Importantly, this is the first time the country used the media as a source for EBS by deploying the EIOS platform. EIOS plays an important role in the detection of risks signaled through media [16]. EIOS also allows monitoring the health risks in bordering countries through published sources and having the control measures in place in response to the increased cross-border activities.

Afghanistan launched the pilot phase of EBS in seven provinces: Kabul (one zone), Herat, Kandahar, Nangarhar, Badakhshan, Balkh, and Bamiyan. This initial phase is focusing on communities and health facilities. Countries can choose to start implementing EBS from a single source and then expand to other sources by time based on workforce, resources, and infrastructure availability to ensure effectiveness and sustainability [6]. Afghanistan plans to introduce other sources after evaluating the current pilot phase.

The pilot phase provides insight into operationalizing elements of the guideline and SoP, identifying what does not work well, and offering guidance to adjust the EBS strategy for full-scale implementation in the country. The national surveillance office ensures the efficient implementation of EBS in Afghanistan through regular monitoring and evaluation activities. The monitoring and evaluation framework used in Vietnam for the pilot phase is utilized and developed a supervision visit checklist used at different levels responsible for EBS in Afghanistan [17]. For the final evaluation of the pilot phase, Afghanistan will adopt and use the Africa CDC Monitoring and Evaluation framework [18].
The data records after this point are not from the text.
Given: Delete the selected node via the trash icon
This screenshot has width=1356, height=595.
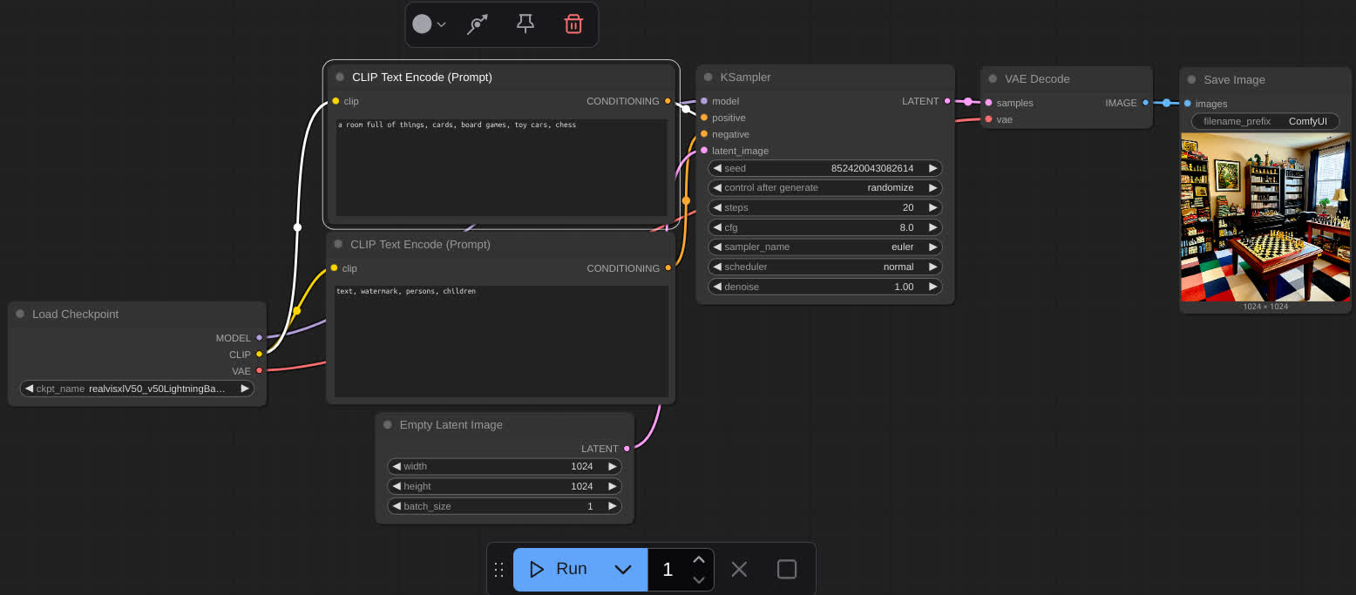Looking at the screenshot, I should [x=573, y=24].
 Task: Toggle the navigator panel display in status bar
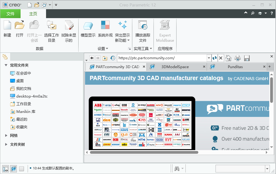(6, 168)
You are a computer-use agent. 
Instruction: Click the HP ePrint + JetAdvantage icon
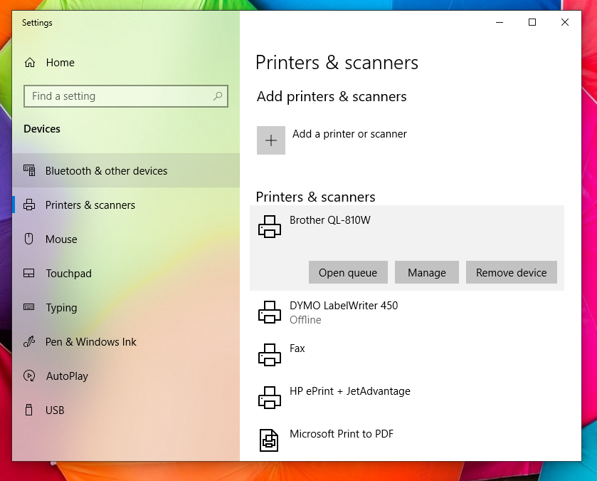[x=270, y=398]
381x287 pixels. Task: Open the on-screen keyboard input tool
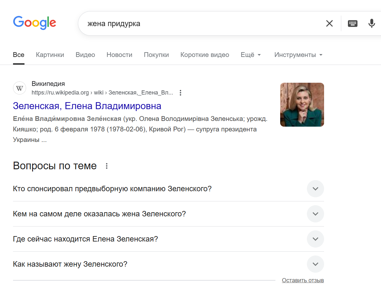[x=352, y=23]
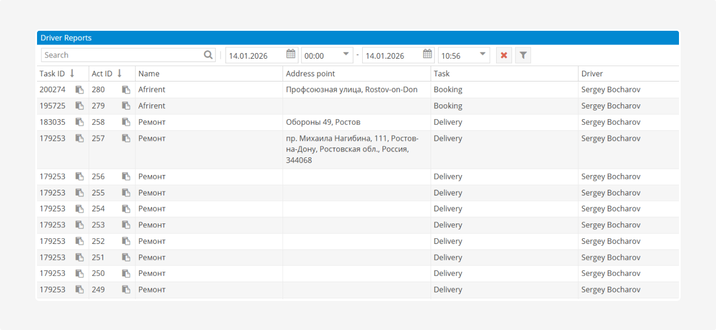The width and height of the screenshot is (716, 330).
Task: Copy Task ID 200274 using copy icon
Action: [x=80, y=89]
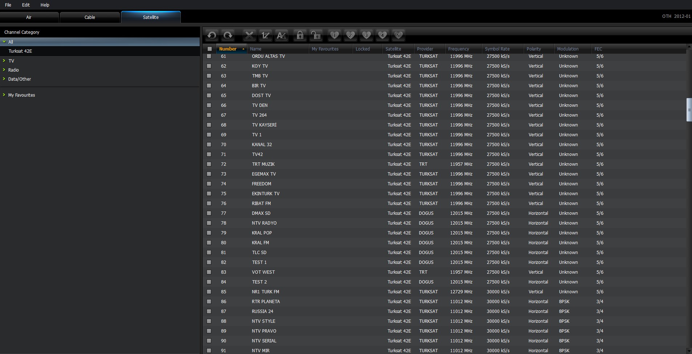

EBS implementation in Afghanistan encountered limitations such as delays in launching the pilot phase after selection of pilot sites due to political changes and the assignment of new EBS focal points. The Ministry collaborated closely with WHO to revitalize the EBS through training and consultations with the new mentors. With the changes since 2021, the use of EIOS has been limited, requiring training and onboarding of new focal points to replace those previously responsible. The TWG supporting the EBS had been inactive for an extended period and needs restructuring to support ongoing implementation and evaluation of the system for full countrywide implementation.